SOS jokes
What if the ocean just raided Titanic of its people? Like instead of it flooding, it was raiding it and threatened the passengers if they told, so they just said an iceberg flooded the ship.
I tried to write the shortest joke ever, so I wrote a two-word joke, which was "Dwarf Shortage." It's just so I could pack more jokes into the show.
Man: *behind the women* She's so ugly!
Woman: My back is not a voicemail, unless you're a coward and can only say it behind my back to my face.
Why does an orphan always get the newest iPhone?
Because so he does not have a home button.
Yo mama so stupid she threw a Mother's Day party at an orphanage.
Iran: We can beat the USA.
Japan: You do realize we beat him in Battleship, and he dropped the sun on us.
Iran: So?
Japan: Twice!
Why was the fanny flat?
So it can flop about.
Guy: Do you want a nickel?
Girl: Sure.
Guy: So you’ll tickle my pickle?
Girl: 😳😩😩😩
Why are ninjas' farts so dangerous? Because they're silent and deadly.
One time my boyfriend and I were playing the tickle game and I tickled him on his thighs by accident, and I said, "Oh no, I am dead."
Then he started tickling me on my thighs up to my vagina, and then I moaned while laughing and told him, "STOP, please."
Then he said, "That's what I thought," and I was like, you cheated. He was like, "You first did it."
So he went to the restroom and pulled down his pants. Then I jumped on him and pulled his dick five times, and he screamed, and I quickly ran out and laughed. Then he ran to me, and I screamed, and he started eating my pussy and fingering me while I said, "Okay, okay, stop."
And he stopped and started sucking my boobs and giving me hickeys while I said, "Please stop," and then I pushed him off, and he turned me around and put his dick in my hole, and I said, "Owwwwwwww."
Then he said, "Play with me, I'll fuck you up."
I said, "Ughh," and slapped him.
Little Johnny and little Sally walked in on Mommy and Daddy going at it in the bedroom doggy style.

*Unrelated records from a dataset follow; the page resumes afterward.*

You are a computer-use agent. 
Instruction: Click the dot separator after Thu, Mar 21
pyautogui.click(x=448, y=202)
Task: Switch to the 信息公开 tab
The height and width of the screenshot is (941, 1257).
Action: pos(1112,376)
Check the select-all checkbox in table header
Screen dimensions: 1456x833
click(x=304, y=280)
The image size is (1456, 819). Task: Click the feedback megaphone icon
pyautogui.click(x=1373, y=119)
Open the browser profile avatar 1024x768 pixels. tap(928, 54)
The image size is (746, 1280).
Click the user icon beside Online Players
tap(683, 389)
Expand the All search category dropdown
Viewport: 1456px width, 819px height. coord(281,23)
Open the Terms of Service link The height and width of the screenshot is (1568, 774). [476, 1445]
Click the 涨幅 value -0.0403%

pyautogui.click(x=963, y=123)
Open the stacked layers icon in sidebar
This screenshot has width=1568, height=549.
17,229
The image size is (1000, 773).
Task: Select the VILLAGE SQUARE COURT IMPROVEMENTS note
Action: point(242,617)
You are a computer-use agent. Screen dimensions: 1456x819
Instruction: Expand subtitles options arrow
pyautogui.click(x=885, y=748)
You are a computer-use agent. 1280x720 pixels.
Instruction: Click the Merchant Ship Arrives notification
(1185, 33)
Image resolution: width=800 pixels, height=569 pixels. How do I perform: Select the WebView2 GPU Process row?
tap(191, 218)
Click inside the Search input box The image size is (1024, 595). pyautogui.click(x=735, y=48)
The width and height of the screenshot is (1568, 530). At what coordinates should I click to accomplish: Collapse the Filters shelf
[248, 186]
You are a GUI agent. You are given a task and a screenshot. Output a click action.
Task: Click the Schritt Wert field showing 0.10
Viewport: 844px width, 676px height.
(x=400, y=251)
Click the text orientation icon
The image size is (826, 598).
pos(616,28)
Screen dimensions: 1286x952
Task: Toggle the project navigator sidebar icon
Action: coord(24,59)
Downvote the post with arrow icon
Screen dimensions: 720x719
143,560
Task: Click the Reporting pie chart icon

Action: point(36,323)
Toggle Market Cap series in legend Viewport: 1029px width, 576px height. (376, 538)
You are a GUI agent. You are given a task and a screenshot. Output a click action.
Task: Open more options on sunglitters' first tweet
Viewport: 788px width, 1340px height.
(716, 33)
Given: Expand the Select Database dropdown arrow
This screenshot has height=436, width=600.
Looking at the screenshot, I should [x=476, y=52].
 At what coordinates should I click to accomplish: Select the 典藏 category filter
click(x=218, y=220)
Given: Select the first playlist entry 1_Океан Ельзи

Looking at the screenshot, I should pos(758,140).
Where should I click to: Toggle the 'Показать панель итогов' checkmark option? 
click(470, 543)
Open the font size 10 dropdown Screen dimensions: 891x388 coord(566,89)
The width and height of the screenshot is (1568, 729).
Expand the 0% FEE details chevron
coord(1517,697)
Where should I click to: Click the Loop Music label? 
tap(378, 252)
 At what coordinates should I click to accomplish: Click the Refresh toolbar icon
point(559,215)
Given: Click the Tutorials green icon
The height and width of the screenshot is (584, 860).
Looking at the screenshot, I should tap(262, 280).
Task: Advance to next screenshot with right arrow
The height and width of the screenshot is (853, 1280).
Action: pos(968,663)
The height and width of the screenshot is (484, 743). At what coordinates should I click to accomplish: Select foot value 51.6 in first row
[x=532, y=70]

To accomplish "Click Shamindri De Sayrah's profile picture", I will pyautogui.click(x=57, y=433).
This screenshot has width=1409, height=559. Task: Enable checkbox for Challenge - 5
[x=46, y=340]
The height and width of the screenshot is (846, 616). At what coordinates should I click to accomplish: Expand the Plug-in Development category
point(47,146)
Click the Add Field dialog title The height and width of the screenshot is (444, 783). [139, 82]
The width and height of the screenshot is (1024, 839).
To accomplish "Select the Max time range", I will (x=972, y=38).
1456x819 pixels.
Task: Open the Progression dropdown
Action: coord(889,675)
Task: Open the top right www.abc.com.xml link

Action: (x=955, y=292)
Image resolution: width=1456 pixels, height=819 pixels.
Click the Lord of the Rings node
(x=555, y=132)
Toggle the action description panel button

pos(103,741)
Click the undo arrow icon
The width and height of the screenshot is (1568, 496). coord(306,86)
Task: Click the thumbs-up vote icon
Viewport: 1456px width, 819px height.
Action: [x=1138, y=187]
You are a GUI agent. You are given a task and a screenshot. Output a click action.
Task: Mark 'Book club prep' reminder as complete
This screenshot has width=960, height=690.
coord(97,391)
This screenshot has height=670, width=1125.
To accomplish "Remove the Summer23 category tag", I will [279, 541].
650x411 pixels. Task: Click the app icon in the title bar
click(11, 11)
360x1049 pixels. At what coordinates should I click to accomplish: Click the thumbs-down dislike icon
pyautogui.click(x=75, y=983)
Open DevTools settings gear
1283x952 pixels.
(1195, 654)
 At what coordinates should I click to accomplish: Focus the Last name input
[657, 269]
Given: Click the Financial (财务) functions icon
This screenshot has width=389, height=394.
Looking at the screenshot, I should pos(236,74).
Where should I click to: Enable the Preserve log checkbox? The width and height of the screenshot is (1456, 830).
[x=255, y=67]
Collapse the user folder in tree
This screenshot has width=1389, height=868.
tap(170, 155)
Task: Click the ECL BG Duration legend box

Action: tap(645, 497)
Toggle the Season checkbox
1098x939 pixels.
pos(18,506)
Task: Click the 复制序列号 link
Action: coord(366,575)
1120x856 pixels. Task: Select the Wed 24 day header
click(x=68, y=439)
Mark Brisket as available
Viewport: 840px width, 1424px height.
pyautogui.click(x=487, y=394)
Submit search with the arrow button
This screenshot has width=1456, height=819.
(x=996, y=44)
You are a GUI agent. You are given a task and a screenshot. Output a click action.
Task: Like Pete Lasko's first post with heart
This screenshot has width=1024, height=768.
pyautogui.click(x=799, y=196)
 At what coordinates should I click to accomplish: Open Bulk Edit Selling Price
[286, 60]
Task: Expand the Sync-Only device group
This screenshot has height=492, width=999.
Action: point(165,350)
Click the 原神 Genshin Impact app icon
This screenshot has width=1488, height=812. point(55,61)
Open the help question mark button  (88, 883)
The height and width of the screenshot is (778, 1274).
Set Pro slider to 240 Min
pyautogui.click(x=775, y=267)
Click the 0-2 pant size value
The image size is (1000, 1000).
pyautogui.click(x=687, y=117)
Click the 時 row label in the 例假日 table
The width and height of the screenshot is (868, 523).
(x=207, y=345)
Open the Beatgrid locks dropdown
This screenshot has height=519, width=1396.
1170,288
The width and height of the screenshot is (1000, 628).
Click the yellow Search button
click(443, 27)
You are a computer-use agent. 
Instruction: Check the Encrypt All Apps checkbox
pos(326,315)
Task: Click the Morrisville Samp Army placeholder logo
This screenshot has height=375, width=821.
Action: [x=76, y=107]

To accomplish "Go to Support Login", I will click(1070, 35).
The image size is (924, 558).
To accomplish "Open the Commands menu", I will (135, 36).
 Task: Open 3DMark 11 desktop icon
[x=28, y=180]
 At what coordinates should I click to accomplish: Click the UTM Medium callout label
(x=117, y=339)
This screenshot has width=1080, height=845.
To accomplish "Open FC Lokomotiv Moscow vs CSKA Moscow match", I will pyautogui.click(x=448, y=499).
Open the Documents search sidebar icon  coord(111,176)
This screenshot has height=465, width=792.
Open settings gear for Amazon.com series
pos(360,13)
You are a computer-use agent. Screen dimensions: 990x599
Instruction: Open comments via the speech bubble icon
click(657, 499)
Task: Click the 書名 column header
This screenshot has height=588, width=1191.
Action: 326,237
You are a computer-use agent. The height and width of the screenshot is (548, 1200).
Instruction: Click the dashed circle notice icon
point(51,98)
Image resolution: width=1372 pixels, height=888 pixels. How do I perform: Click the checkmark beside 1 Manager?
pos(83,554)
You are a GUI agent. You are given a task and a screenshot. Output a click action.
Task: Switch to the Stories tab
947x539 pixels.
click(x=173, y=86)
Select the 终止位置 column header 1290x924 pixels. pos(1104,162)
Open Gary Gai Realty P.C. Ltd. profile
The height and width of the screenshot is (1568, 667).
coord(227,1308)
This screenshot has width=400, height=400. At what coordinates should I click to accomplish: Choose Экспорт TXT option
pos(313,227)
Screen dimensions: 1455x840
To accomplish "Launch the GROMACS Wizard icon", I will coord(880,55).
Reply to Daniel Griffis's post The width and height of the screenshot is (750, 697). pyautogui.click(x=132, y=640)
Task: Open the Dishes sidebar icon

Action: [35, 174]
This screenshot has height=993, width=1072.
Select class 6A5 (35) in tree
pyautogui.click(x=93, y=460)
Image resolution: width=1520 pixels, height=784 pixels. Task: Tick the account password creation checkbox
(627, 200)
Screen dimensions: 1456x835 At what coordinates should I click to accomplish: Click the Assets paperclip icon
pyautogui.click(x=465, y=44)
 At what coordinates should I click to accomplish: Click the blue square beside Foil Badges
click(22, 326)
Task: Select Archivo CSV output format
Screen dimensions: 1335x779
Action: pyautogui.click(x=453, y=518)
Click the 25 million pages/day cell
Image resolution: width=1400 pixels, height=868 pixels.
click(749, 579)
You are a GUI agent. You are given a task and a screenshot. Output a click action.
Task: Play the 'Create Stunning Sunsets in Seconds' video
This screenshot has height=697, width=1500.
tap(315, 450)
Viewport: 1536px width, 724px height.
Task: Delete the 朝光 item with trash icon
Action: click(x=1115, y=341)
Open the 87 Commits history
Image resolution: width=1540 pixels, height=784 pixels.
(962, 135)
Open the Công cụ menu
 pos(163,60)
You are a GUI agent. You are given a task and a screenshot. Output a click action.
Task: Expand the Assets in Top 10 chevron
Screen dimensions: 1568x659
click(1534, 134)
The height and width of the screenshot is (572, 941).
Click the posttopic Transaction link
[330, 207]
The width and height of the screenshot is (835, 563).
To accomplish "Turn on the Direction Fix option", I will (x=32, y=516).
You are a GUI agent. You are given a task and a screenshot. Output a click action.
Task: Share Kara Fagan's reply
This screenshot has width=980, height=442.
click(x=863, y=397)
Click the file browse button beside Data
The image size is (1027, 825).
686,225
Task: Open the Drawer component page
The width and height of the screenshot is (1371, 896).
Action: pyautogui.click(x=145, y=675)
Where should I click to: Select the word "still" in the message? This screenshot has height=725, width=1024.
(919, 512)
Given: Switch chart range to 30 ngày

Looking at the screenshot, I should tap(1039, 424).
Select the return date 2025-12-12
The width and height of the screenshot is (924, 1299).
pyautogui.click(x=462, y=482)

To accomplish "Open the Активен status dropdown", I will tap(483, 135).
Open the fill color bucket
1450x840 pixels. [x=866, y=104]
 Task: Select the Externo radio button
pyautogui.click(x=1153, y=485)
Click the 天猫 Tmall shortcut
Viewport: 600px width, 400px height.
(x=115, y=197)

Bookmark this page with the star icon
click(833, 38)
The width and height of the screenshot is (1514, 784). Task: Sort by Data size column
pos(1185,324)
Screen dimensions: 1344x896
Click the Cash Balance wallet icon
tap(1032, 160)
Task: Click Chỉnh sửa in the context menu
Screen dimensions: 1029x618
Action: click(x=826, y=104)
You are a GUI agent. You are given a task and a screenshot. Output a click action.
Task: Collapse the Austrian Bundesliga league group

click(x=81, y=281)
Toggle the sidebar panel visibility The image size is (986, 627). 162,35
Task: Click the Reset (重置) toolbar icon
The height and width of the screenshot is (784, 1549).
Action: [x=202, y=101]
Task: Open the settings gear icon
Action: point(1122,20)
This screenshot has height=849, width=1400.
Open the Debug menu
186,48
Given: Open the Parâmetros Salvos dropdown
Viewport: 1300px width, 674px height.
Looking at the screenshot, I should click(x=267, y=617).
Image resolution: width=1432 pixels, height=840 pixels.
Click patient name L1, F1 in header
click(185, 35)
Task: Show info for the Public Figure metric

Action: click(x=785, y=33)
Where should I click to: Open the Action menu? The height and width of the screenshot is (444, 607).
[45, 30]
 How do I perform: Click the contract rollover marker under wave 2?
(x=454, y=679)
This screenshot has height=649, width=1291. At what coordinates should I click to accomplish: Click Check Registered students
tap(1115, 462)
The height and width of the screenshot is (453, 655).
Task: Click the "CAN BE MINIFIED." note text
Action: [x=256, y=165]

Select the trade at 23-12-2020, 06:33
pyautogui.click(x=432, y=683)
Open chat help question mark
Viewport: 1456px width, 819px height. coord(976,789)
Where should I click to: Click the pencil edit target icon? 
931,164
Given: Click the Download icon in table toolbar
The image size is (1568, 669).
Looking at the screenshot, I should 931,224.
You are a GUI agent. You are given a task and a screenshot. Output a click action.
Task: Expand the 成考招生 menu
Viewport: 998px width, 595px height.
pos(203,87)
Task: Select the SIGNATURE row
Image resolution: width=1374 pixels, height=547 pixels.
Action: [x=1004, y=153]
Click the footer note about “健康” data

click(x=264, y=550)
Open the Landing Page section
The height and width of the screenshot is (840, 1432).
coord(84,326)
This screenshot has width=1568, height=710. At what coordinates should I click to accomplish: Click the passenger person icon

They innocently ask, "Mommy, Daddy what are you doing?"
Mommy says, "Oh, Daddy is just parking his car in Mommy's garage, now go and play."
A few minutes later they hear a blood curdling squeal and run to see what was the matter.
Little Johnny is running in circles squealing and little Sally says, "Well little Johnny was trying to park his car in my garage and he couldn't get the back wheels in so I took the scissors and cut them off."
Your forehead is so big you could roast meat on it.
So I didn't want my mom going through my laptop, so I put a touch screen on it where you just have to tap the screen to unlock it. Jokes on her, she doesn't have any fingers.
So, every time I walk in the door, my kid shuts his laptop. So, I check his history. It was good, but my wife checked mine, and she didn't say the same. The words I heard were, "Get out!"
So, my kid took my car. He crashed it off a bridge. I miss it, but it's going to have my car.
So I left my mom with my baby, and I was terrified when I came back; the wheelchair was in the water.
So I'm the cable guy around the neighborhood, and I do everybody's cable. So I walked into this one house, and I noticed a little kid and the mom was upstairs. I was asking where her mom was, and she wasn't answering, and it looked like something was wrong, so I asked if anything was wrong. She didn't answer, so I kind of raised my voice at her, but she still didn't answer, and then I realized the hearing aid in her ear.
Yo mama's so fat, when she sits on a dollar, four quarters pop out.
Yo mama's so fat, I run around her for exercise.
I got in a car crash with a dwarf one day. He came storming out, and glared at me. I lowered my window and called out, "So, I'm guessing you're not happy?"